Autre élément frappant de cette arrestation : le mode de transport choisi pour l’emmener à Paris. Après un passage par le commissariat de police de Montpellier, « il a été transporté non pas par un vol commercial, non pas par le train ou même par un fourgon de la PAF, mais à bord d’un jet privé spécialement affrété pour lui seul et accompagné de trois fonctionnaires de police ».

Pour l’avocat de Doualemn, « on n’est même plus dans la disproportion, on est dans l’exagération, quelque chose d’exceptionnel mais aussi de stupéfiant ».

Une procédure qui vise à « entraver les droits » de l’influenceur algérien

En dépit de cette arrestation hors-normes, Boualem Naman ne devrait pas être expulsé immédiatement. La procédure nécessite l’obtention d’un laissez-passer consulaire délivré par les autorités algériennes. Une démarche qui peut prendre plusieurs semaines, voire s’éterniser au regard des tensions actuelles entre Paris et Alger.
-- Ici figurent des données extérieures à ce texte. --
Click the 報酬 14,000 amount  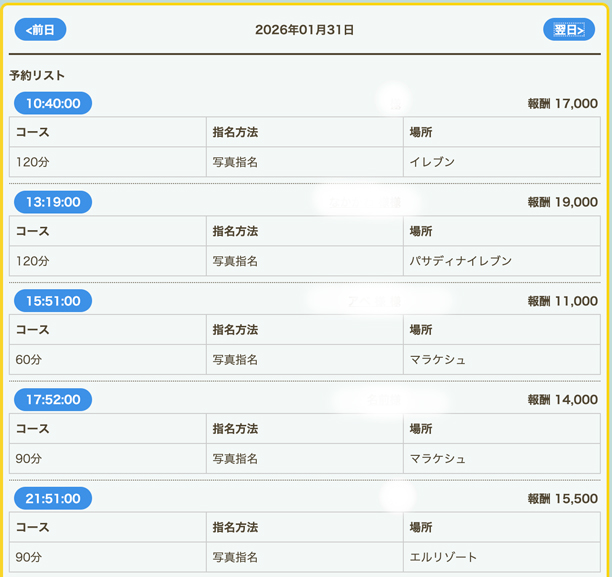click(562, 400)
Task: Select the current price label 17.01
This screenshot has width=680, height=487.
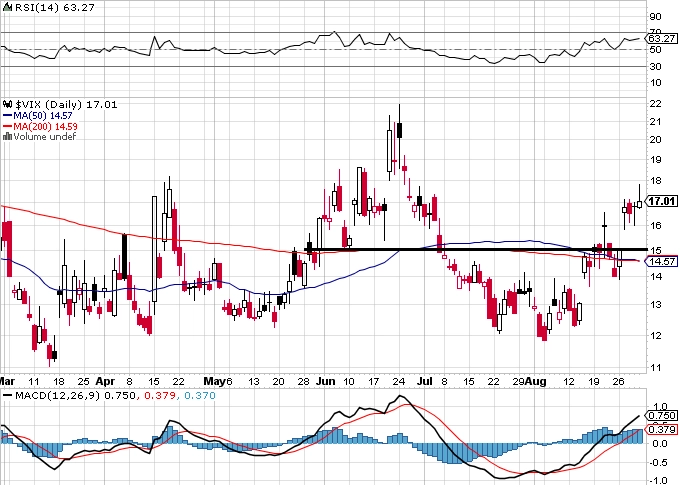Action: coord(661,201)
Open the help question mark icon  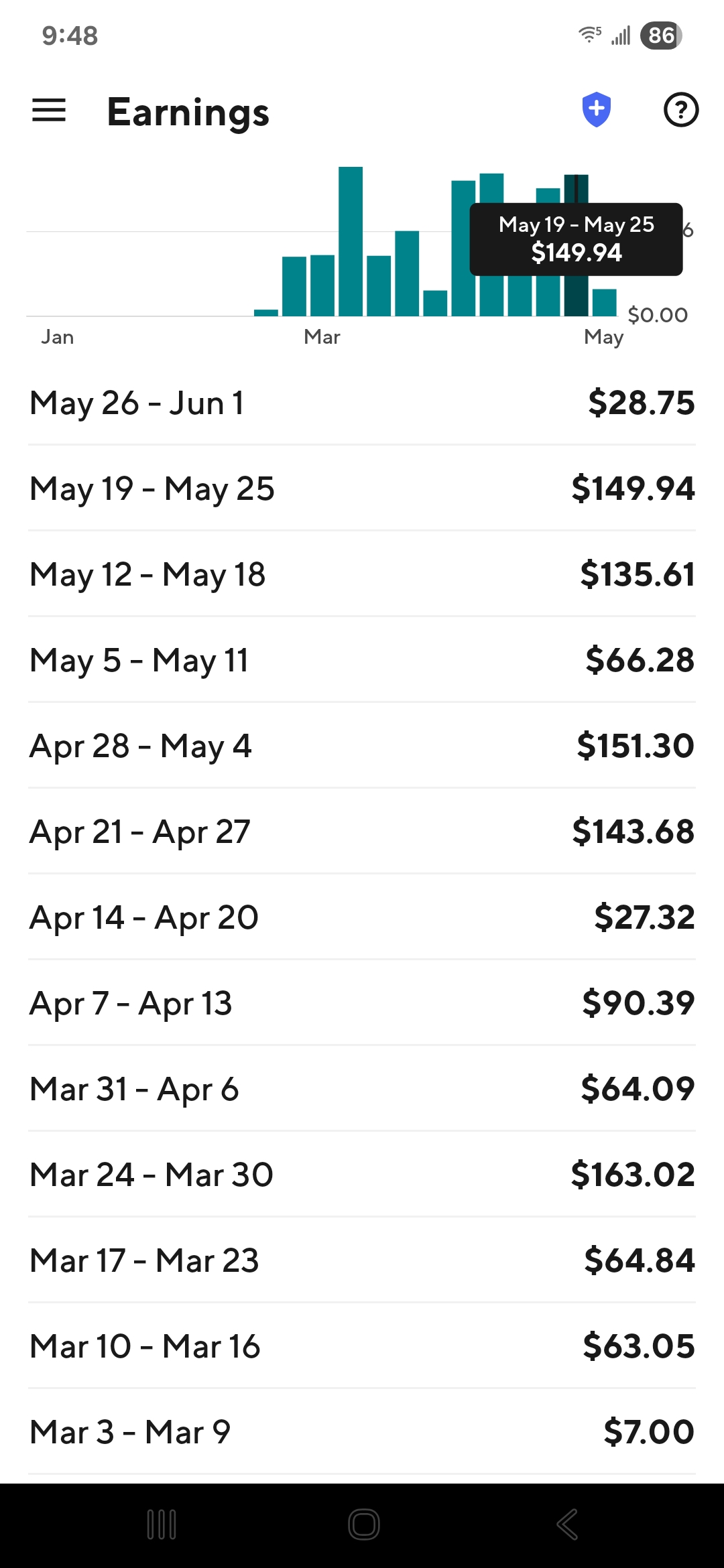[680, 110]
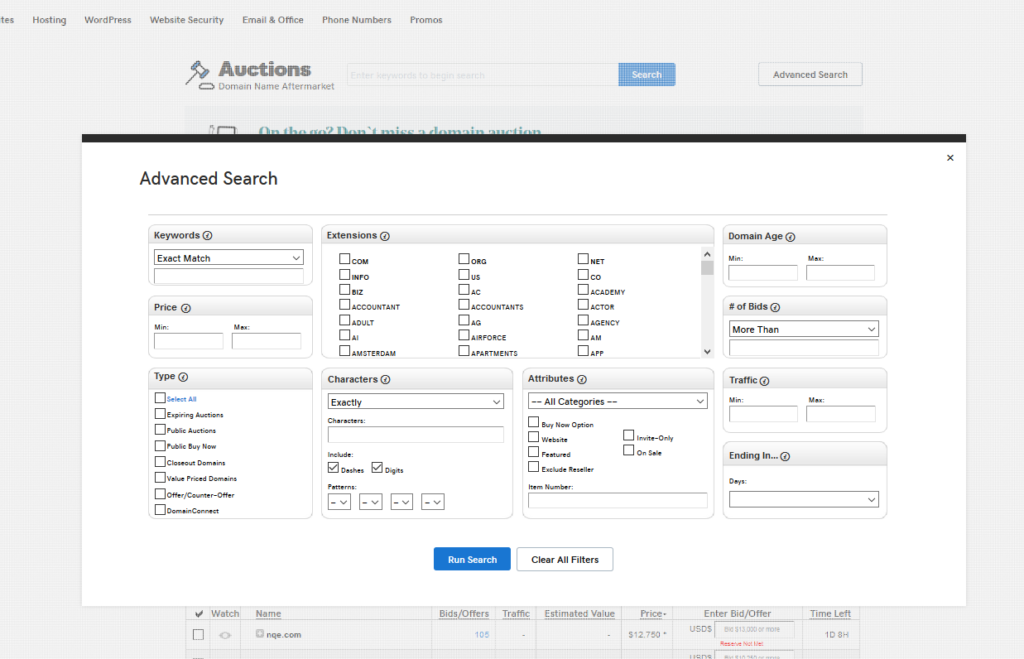
Task: Click the Traffic info icon
Action: (x=766, y=381)
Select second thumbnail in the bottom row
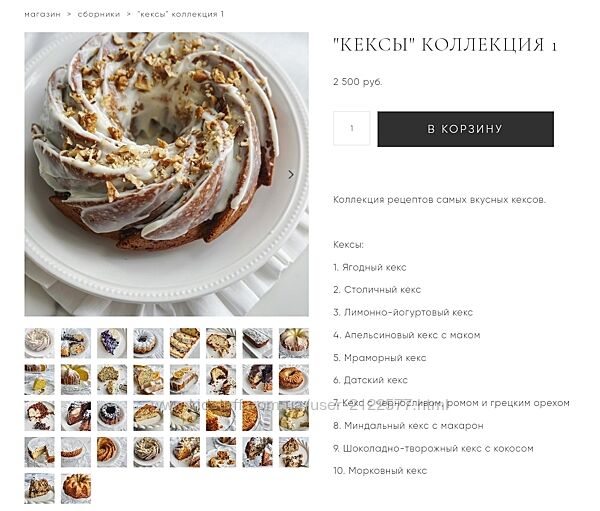 click(x=76, y=488)
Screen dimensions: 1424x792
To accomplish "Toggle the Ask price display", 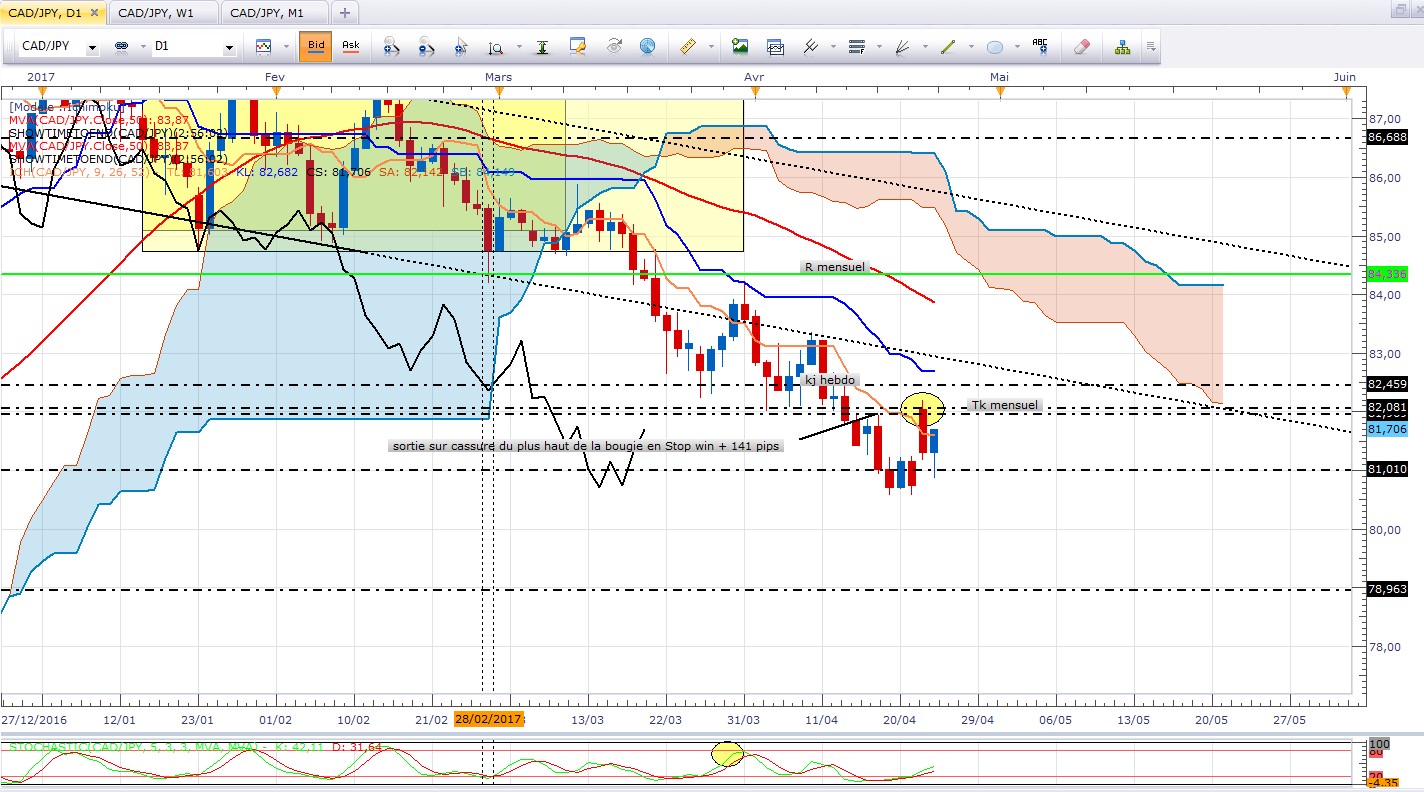I will pyautogui.click(x=350, y=46).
En attendant, il est transféré au Centre de Rétention Administrative (CRA) de Mesnil-Amelot, en Seine-et-Marne. Là encore, ses avocats s’inquiètent de la voie qu’empruntent les autorités françaises :

« Cette précipitation nous inquiète forcément car on voit qu’on accélère le processus administratif, on l’amène immédiatement à Paris. La dernière fois, il était passé par le centre de rétention administrative de Nîmes. Là, on voit que les choses s’accélèrent de manière assez impressionnante ».

Actuellement, leur « crainte » est qu’on « tente de lui faire prendre le premier vol commercial en direction de l’Algérie ». Une mesure hâtive qui priverait Doualemn des voies de recours « légalement possibles et envisageables ». « On voit bien que cette précipitation ne vise qu’à une chose : entraver les droits de notre client », analyse Maître Mousset.

Pour rappel, la Commission d’expulsion (COMEX) de l’Hérault a donné son feu vert le 12 mars dernier pour son expulsion du territoire français, mais elle pourrait encore une fois être bloquée : l’Algérie avait refusé son renvoi une première fois en janvier car l’influenceur n’avait pas épuisé toutes les voies de recours. C’est visiblement toujours le cas. 

« Je vois mal comment aujourd’hui l’Algérie reviendrait en arrière sur sa position, de la même manière que le ministre de l’Intérieur n’est pas revenu sur son positionnement », souligne l’avocat.

Selon lui, Doualemn « ne doit pas faire les frais de cette guerre diplomatique . Une guerre qui «dépasse les seuls intérêts de cette affaire et qui, malheureusement, déborde sur toute personne qui pourrait avoir un lien ou non avec l’Algérie ».